The Organization for Economic Co-operation and Development (OECD) warned Tuesday that the United States faces slowing growth, rising inflation and a weakening labor market in 2026, with an added threat from what it calls a potential AI-driven stock market bubble.
AI bubble a "key downside risk" to U.S. economy, report warns https://t.co/axgZzANrHU
— Axios (@axios) December 2, 2025
In its latest semiannual outlook, the organization said markets have been “buoyed by the hopes of high returns to investment in AI,” and cautioned that a correction is a major downside risk.
The OECD projects U.S. growth will slip from 2% in 2025 to 1.7% in 2026 before edging up to 1.9% in 2027. It cited tariff-driven price pressures and soft employment gains, saying deeper rate cuts “appear warranted” as inflation is expected to rise to 3% next year.

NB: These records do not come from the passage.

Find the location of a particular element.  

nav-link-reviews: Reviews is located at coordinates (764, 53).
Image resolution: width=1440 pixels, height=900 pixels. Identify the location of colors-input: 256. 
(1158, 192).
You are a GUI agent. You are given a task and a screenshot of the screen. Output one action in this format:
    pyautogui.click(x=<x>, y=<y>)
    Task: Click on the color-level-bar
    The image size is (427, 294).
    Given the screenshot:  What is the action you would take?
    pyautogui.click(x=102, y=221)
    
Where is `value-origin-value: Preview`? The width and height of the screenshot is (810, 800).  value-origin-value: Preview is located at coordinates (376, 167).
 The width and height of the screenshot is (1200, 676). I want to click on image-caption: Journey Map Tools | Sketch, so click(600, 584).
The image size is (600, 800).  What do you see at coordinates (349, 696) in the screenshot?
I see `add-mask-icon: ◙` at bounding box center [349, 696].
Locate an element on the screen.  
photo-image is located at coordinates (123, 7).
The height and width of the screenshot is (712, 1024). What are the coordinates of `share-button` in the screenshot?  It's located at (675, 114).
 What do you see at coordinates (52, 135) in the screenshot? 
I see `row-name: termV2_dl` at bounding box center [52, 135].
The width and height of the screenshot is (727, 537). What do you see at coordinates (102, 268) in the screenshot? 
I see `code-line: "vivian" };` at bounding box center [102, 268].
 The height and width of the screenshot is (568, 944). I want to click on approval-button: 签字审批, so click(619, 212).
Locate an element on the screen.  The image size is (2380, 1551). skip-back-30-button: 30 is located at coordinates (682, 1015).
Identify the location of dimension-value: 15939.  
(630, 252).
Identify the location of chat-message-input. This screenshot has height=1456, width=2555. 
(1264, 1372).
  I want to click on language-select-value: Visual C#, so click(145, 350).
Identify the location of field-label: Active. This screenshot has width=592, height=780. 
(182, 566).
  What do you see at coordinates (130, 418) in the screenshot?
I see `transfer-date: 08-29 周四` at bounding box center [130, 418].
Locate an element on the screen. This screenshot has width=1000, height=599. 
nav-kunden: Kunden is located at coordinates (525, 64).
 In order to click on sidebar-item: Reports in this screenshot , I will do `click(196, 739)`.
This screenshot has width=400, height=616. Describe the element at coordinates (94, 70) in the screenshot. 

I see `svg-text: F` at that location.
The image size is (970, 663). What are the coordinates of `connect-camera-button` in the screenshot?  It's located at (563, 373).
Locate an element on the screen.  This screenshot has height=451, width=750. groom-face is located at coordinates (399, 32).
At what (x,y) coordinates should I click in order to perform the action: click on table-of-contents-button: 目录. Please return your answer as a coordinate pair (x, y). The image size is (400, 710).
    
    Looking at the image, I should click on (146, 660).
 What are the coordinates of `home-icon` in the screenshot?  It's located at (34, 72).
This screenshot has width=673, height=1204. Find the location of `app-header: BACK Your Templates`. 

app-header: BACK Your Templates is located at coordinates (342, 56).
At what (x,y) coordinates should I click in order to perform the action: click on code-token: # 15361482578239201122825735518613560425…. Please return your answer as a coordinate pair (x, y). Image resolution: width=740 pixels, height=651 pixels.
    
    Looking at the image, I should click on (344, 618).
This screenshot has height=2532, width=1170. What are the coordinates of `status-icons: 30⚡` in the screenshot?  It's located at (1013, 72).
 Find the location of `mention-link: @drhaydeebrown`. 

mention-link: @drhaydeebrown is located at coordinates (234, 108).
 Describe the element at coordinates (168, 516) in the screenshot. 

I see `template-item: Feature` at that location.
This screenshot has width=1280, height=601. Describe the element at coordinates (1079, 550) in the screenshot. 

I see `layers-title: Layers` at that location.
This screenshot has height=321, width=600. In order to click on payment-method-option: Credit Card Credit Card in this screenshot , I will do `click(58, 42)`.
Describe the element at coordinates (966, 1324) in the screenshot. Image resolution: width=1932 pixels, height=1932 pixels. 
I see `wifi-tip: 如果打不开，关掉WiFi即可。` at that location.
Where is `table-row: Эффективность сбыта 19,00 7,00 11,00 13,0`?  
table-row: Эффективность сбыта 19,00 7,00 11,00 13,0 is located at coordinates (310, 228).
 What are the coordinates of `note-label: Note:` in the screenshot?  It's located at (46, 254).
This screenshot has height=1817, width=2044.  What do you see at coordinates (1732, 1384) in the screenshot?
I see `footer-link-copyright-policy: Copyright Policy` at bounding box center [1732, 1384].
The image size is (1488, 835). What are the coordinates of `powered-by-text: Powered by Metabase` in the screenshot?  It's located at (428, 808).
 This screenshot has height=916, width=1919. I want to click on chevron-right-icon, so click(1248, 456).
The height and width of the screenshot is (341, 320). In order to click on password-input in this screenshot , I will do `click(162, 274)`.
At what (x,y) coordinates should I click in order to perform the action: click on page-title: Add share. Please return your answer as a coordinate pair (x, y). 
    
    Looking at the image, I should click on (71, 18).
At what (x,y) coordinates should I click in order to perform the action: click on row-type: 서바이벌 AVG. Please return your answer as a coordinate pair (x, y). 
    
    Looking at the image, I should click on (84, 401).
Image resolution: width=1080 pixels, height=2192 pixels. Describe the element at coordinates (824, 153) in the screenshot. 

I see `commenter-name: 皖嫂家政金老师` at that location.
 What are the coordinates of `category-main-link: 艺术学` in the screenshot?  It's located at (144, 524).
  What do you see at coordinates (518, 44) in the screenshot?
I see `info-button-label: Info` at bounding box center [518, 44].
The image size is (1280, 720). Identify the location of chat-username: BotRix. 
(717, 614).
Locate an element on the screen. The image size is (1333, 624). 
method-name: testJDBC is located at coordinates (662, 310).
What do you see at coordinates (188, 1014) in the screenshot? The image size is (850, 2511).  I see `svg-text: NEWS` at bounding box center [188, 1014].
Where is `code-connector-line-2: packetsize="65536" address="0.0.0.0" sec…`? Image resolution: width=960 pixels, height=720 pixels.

🌍 OECD upgrades growth forecasts, crediting AI investments despite tariff impacts. But beware—trade tensions could still pose risks ahead! #GlobalEconomy #AI #Tariffs #OECD 🌟https://t.co/sEJpfGVNFy
— Global Banking & Finance Review (@GBAFReview) December 2, 2025
Globally, the group sees weaker economic activity in 2026 due to political uncertainty and sluggish trade, with a rebound expected in 2027 as Asian demand strengthens.
The OECD also warned that stretched valuations could make markets vulnerable to sharp repricing.